ATLANTIC — The U.S. Department of Agriculture has the "infrastructure necessary" to send farmers what could be billions of dollars to offset damage resulting from retaliation for President Donald Trump's tariffs on America's trading partners, U.S. Agriculture Secretary Brooke Rollins said Monday in Iowa.

Rollins, who began a day of events in Iowa with a tour of Elite Octane, a 150-million-gallon-a-year ethanol plant in the western Iowa city of Atlantic, said the USDA is awaiting Trump's final decision on tariffs to assess how it might affect farmers.

Trump said Sunday he expects to place reciprocal tariffs on all countries the U.S. trades with, not just 10 to 15 of the largest.

On Monday, a White House spokesman said Trump would provide no exemptions for farmers, who sell billions of dollars in crops and livestock products annually to countries such as China, Mexico and Canada.

Trump's trade war during his first term hit U.S. farmers hard, forcing the USDA to render $23 billion in assistance to crop, livestock and fruit and vegetable growers. Any new tariff retaliation will be inflicted as farmers are reeling from a downturn caused by the combined effects of low prices and high costs and interest rates.

"My hope and prayer and goal is that we don't have to use those" support payments again, Rollins told reporters, because the "tariff renegotiations will be so positive on the front end for our farmers and our ranchers and our ag community."

Gov. Kim Reynolds, other Iowa leaders join Rollins

Rollins was accompanied on the plant tour by Gov. Kim Reynolds, U.S. Sen. Joni Ernst, U.S. Reps. Zach Nunn and Mariannette Miller-Meeks and Iowa Agriculture Secretary Mike Naig, all Republicans.

Rollins said she couldn't specify how much money the USDA might need to send to "make farmers whole." But "if necessary, we are ensuring that we are set up, we have the infrastructure ready" to send assistance to farmers, she said, adding that relief will depend "on what the president announces."

"We're ready to go any which way," she said, adding "we've got the same team that built out the first program" under then-Agriculture Secretary Sonny Perdue, who served during Trump's first term.

"We don't have quite the funds we had back then, because under the last administration, a lot of those were spent," Rollins said at a stop in Waukee. "But we're working on that right now, and as soon as we fully understand the consequences, positive and otherwise of these new negotiations ... we'll have more announcements.”

Rollins said she understood when she accepted the job that tariffs remained "a big part" of Trump's "toolkit … to reinvigorate, to revivify America and our standing in the world."

She said the president “believes very sincerely that for the long term, that this is the right move for the country — that ultimately, the economy will thrive, and all Americans will be better off.

And "from my perspective, our farmers and ranchers better off than ever before," Rollins said. "But we have some, you know, maybe a couple weeks, maybe a few months, while we're working all of that out.”

Rollins also announced the USDA was releasing $537 million that would go to 29 states to build pumps and other infrastructure needed to dispense higher blends of ethanol and biodiesel.

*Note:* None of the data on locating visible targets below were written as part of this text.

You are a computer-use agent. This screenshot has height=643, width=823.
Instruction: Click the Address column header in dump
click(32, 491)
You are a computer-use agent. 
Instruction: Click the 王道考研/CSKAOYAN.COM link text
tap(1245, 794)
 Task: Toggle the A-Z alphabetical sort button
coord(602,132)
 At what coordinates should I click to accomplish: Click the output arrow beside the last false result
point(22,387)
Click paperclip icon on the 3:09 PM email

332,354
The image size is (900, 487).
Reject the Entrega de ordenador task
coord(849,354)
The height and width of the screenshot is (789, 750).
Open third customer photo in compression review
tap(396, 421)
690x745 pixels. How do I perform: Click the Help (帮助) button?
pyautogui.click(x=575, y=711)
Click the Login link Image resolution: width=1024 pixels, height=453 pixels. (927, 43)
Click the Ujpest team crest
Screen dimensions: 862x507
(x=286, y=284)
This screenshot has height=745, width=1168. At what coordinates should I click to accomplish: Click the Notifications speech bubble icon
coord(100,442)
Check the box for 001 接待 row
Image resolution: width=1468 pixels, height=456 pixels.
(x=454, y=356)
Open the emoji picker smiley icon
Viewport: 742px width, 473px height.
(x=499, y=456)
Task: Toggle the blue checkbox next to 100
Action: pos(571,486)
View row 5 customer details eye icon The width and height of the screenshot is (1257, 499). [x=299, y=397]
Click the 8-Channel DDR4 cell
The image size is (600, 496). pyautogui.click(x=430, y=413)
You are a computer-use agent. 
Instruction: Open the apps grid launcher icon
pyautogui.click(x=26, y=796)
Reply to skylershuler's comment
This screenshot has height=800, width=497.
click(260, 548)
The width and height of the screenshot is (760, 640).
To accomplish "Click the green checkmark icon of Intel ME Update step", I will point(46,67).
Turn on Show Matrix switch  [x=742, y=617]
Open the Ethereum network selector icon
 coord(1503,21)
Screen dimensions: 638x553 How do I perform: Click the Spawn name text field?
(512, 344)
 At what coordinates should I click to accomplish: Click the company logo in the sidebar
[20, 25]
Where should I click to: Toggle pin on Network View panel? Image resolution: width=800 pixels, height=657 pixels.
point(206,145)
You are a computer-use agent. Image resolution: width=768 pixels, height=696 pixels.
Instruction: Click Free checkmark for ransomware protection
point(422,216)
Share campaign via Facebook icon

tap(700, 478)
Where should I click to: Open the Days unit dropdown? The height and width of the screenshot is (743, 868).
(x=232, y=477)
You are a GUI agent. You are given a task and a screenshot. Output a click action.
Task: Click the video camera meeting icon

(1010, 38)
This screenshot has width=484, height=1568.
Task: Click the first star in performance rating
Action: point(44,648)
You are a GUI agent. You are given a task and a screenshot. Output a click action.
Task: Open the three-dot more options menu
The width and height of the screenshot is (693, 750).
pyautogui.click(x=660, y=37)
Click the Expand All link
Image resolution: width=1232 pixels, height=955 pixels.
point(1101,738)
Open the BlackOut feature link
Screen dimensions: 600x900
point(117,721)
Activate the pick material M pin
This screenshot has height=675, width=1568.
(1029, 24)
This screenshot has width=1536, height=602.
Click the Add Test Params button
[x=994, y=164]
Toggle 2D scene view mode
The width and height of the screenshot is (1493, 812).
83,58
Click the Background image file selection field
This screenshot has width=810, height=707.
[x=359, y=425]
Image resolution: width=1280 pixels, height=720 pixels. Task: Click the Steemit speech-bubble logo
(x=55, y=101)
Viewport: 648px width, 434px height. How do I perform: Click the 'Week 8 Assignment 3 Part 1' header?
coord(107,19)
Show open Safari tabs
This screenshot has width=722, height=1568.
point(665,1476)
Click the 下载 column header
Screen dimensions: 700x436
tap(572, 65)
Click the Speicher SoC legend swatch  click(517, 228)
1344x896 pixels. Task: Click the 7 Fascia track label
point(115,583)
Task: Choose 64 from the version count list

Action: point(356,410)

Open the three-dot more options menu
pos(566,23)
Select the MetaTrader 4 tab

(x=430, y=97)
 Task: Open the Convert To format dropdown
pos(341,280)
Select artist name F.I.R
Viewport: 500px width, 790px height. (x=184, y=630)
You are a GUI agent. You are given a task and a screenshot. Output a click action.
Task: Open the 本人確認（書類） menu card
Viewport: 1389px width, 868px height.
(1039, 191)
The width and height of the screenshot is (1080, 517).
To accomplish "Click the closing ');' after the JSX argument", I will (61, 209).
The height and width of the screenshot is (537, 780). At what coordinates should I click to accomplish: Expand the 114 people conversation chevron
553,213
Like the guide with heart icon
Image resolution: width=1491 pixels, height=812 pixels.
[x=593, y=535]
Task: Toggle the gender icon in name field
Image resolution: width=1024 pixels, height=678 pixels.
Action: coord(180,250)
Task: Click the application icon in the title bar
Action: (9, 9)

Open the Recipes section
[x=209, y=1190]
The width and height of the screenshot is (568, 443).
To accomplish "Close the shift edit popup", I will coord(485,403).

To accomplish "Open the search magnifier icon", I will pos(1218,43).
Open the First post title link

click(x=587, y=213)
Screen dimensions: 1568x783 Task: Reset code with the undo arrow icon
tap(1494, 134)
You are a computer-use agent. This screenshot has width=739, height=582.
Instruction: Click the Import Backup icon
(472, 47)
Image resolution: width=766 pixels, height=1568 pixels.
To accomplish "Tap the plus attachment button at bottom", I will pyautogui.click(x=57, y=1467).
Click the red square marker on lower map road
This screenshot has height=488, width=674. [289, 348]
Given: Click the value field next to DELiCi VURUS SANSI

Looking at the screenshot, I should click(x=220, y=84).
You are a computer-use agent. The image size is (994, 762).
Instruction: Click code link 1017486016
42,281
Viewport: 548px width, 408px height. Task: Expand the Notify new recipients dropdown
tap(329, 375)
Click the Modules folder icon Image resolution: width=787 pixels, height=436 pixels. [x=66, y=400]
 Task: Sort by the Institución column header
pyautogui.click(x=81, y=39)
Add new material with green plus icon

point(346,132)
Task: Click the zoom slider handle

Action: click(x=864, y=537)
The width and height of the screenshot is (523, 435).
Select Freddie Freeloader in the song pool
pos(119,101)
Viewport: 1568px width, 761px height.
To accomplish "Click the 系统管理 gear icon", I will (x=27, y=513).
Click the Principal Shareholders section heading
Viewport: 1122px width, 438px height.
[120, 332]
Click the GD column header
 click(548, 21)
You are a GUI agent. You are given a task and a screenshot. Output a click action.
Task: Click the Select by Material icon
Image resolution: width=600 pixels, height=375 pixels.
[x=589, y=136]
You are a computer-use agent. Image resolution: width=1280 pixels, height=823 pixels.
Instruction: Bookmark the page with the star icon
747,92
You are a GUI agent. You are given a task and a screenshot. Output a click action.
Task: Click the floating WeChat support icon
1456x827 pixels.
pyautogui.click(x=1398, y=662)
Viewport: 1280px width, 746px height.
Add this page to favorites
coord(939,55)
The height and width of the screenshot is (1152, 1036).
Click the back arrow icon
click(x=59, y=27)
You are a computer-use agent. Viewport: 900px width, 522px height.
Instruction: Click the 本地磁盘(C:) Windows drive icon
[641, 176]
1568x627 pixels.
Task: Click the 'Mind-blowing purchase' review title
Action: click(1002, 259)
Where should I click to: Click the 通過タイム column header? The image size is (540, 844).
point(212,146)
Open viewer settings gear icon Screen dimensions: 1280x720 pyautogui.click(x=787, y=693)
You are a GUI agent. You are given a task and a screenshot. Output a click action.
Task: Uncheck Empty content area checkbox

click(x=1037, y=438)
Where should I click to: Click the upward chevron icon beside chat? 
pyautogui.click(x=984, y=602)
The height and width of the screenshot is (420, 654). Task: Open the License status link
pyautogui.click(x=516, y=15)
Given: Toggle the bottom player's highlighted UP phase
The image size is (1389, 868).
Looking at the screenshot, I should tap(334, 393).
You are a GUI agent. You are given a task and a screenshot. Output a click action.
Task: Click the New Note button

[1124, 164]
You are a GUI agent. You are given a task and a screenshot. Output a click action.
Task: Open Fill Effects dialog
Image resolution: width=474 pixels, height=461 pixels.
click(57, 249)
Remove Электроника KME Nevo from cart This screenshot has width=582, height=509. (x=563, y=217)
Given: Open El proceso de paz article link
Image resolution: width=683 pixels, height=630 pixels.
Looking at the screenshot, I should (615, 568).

She was unsure how much money might be sent to Iowa.

A USDA news release said Trump was honoring his "commitment to America’s farmers," expanding access to "domestic, homegrown fuels" that create "good-paying jobs for hard-working Americans, restore rural prosperity and strengthen our nation's energy security."

Rollins said Iowa was the right place to make the announcement, since it's the nation's largest producer of biofuels, which by law are blended into the nation's fuel supply to enhance American energy independence.

Nick Bowdish, CEO of Elite Octane in Atlantic, said moving the nation from using gasoline with 10% ethanol to 15% ethanol, a goal of farm states and their congressional delegations, would require using 2.5 billion more bushels of corn.

For comparison, he said, ethanol sold to Canada, the largest buyer of ethanol, consumed 200 million bushels of corn last year.

"If the president needs to have tough conversations with some of these foreign markets … he can do that in a way without leaving behind the corn and soybean farmer" by opening up "biofuel demand at home," Bowdish said.

Ethanol producers use about 40% of the nation's corn crop to make the renewable fuel.

Rollins also was scheduled to make stops at a Waukee hog farm and a Colfax seed distributor, then deliver the keynote address at the Iowa Ag Leaders Dinner on Monday evening in Ankeny. Reynolds also is scheduled to speak.

Prior to becoming head of the 100,000-employee agriculture department, Rollins, 52, was president and CEO of the America First Policy Institute, a pro-Trump think tank.

A conservative lawyer, Rollins also served in the final year of Trump’s first term as acting director of the White House's Domestic Policy Council. She also was among the speakers at the Republican National Convention in 2024. 

(This story was edited to add new information.)

Staff writer Brianne Pfannenstiel contributed to this article.

Reuters contributed to this article.